Você deve ter tido algum contato com o Executive Outcomes, que é provavelmente o Exército privado mais conhecido do mundo. 
Bom, o dono era do 32. Sabe, as pessoas falam mal deles, mas eles acabaram com muitas guerras na África. Em Serra Leoa, eles foderam com os rebeldes, o que a ONU, os britânicos e todo mundo tentou fazer durante anos. Eles conseguiram fazer isso em três meses, e todos foram membros do 32.

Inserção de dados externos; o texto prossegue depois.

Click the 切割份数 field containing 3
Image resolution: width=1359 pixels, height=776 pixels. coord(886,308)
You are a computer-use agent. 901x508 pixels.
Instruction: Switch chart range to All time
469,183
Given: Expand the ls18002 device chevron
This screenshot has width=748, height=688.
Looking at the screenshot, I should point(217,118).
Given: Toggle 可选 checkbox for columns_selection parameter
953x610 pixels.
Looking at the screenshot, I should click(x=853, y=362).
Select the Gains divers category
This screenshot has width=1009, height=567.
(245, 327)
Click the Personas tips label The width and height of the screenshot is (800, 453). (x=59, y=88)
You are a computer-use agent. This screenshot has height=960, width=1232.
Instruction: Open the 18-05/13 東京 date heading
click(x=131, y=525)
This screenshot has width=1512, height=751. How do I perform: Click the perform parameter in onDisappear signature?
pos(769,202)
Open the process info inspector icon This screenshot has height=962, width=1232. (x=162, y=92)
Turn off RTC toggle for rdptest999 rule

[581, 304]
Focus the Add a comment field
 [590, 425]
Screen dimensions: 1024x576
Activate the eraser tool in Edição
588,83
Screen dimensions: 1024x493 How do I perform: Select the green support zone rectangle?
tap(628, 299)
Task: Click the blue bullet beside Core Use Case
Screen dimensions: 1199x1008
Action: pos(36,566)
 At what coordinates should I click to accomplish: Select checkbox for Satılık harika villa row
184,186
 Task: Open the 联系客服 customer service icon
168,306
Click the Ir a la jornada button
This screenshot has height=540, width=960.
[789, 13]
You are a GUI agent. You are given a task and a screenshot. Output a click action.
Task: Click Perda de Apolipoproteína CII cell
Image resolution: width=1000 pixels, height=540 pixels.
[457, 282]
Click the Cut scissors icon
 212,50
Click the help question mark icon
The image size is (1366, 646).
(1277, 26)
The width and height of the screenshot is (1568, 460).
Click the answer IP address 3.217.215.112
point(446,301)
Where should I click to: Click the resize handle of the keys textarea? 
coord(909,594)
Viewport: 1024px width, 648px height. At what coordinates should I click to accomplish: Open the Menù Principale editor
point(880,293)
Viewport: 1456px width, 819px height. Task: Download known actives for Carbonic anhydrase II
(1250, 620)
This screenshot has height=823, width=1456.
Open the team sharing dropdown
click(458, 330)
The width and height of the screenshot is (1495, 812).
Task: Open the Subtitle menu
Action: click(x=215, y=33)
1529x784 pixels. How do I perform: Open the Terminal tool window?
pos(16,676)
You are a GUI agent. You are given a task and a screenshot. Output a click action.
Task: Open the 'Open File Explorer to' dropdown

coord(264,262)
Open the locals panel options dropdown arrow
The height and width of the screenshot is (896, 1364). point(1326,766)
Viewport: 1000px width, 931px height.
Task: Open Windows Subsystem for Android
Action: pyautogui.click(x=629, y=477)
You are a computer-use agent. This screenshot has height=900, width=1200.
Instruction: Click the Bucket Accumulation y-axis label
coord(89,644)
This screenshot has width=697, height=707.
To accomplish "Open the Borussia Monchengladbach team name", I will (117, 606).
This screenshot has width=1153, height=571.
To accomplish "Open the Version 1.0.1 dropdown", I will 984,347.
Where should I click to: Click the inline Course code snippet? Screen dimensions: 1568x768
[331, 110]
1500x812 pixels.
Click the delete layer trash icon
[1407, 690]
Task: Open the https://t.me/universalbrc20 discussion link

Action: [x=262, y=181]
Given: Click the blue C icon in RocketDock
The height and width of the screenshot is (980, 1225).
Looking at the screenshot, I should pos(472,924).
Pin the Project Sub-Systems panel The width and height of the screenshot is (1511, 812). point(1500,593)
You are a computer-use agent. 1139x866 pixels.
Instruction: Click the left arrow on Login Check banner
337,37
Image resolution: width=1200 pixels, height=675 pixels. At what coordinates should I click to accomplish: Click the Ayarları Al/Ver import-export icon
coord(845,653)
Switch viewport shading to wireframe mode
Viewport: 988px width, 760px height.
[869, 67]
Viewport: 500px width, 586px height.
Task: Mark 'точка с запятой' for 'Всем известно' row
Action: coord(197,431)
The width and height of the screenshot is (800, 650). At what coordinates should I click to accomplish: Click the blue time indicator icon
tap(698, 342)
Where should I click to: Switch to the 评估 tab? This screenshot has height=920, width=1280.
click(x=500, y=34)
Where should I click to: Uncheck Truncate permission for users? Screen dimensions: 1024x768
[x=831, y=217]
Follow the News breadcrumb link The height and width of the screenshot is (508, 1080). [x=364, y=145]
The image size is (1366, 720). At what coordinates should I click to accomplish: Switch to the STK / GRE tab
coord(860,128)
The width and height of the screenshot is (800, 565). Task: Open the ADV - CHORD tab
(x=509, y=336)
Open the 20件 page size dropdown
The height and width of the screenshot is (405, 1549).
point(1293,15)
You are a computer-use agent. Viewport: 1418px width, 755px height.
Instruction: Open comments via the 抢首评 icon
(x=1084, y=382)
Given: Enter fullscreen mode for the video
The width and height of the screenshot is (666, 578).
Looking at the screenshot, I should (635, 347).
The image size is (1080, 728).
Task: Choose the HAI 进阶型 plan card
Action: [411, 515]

O desejo do ANC em desocupar Pomfret tem algo a ver com a reputação do 32 enquanto mercenários? 
É horrível o que estão fazendo com eles. Eles não têm nada. Nada. Deixe as opiniões políticas de lado por um momento. Independentemente da sua visão política, aqueles caras lutaram pela África do Sul. Alguns deles tiveram suas pernas estraçalhadas. Estão todos com 40, 50 anos. O que eles têm que fazer? É por isso que tentamos ajudar com o que podemos, entende? Agora mesmo, tenho duas caixas cheias de roupas na minha garagem que estão prontas pra ir para lá. 

Você acha que a dissolução do 32 em 1993 pelo ANC também foi motivada, em parte, pelo fato de os angolanos terem sido considerados vira-casacas em relação ao nacionalismo negro? 
Não sei. Acho que eles estavam apavorados. Acho que estavam apavorados com o que éramos capazes de fazer. Éramos tão bem treinados e organizados que, se existisse qualquer tipo de confusão, qualquer tipo de golpe, poderia ter vindo do Batalhão 32. Acho que essa foi uma das preocupações principais. 

Os sul-africanos usam o termo “bossies” para descrever o tipo de transtorno por estresse pós-traumático que aflige a geração que voltou da guerra. Você chegou a passar por isso? 
Não. Quer dizer, meu melhor amigo foi morto quando tinha 19 anos, e não tem um dia em que eu não pense nele. Uma bala atravessou sua cabeça. Adoraria que ele estivesse sentado aqui, tomando um drink conosco, mas, afinal de contas, foi uma escolha dele. É assim que você tem que viver sua vida. Você escolhe. 

“Sempre arranjávamos tempo para ganhar a simpatia da população angolana, que dividia informações vitais conosco e nos oferecia seus poços como nossa única fonte de água.”

“Esse é o Batalhão 32 relaxando entre operações nas margens do Rio Cubango.”